A final evolutionary method within the Cradle hypothesis states that the diversity of elevation within tropical habitats facilitates differentiation, because the heterogeneity promotes adaptive divergence. As previously stated, distinct rainforest types cover different altitudes, meaning that if a species travels up a mountain with their habitat, this promotes adaptive divergence through clines.
In addition to new species developing, they must be able to coexist and thrive, while not exhausting the resources provided by their shared habitat, in order for highly diverse regions to persist.
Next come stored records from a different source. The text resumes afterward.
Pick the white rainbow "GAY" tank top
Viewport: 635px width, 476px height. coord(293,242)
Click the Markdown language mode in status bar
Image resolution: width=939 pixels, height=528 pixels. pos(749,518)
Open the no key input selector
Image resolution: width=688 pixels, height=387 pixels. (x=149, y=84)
The ecological theory of Competitive Exclusion (Gause’s law) has 7 criteria that must be fulfilled; but can be simplified into the principle that, two species cannot coexist long-term if they directly compete for a limited resource. The conditions that must be met to satisfy Gause’s law are:
1. Rare species not evolutionarily favoured
2. Species actively compete
3. Mechanism/competition is limited by a single resource
4. Environment remains constant over time
5. Environment has been stable for long enough for mechanism to play out
6. There is no immigration from other populations
7. Shared habitat is not significantly heterogeneous.
These factors enable high levels of species to coexist without constantly driving each other extinct or draining shared resources. Many case studies have shown that competition, rather than neutral mechanisms drive speciation: in 2012, Renner and Ricklefs concluded that biological community structure in rainforests cannot be assigned to stochastic factors, as they found it was common to see hundreds of different tree species growing next to each other in all 3 tropical continents. This study shows that when taxonomic tree families are arranged by ranking species richness, the orders are significantly similar in all study sites. However, critics of this competitive exclusion research would claim that as the trees/ their ecological niches are not sufficiently segregated, the 7 criteria of Gause’s law are not met, therefore the findings are void.
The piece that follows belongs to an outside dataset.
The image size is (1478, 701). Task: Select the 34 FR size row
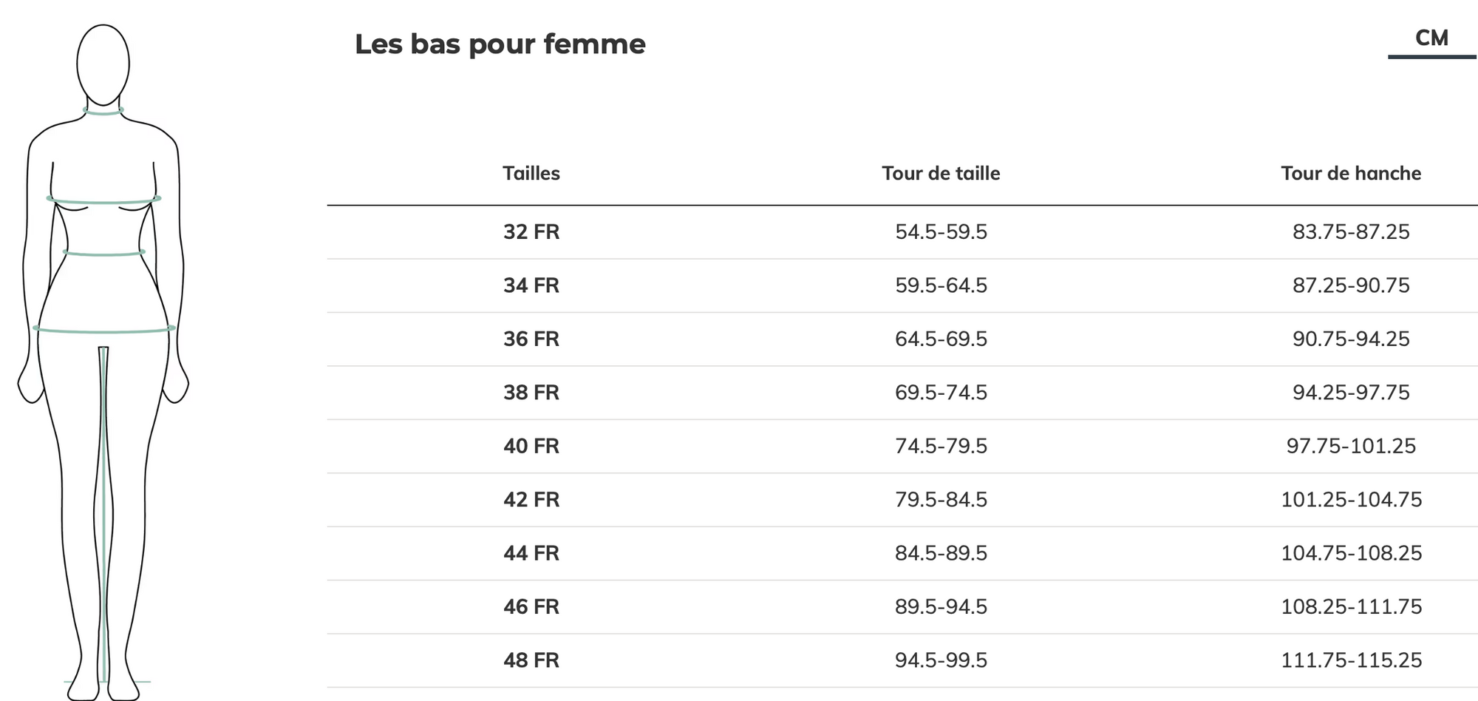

In conclusion, it is clear that there is a large variety of factors acting collectively to facilitate the high species diversity we see towards the equator. The latitudinal species richness gradient is not explained by a singular evolutionary or ecological hypothesis, and is likely driven by a combination of factors, which create the perfect scenario for high speciation to arise, low extinction rates to exist, and maintain an equilibrium where this large number of species can coexist and proliferate over evolutionary time.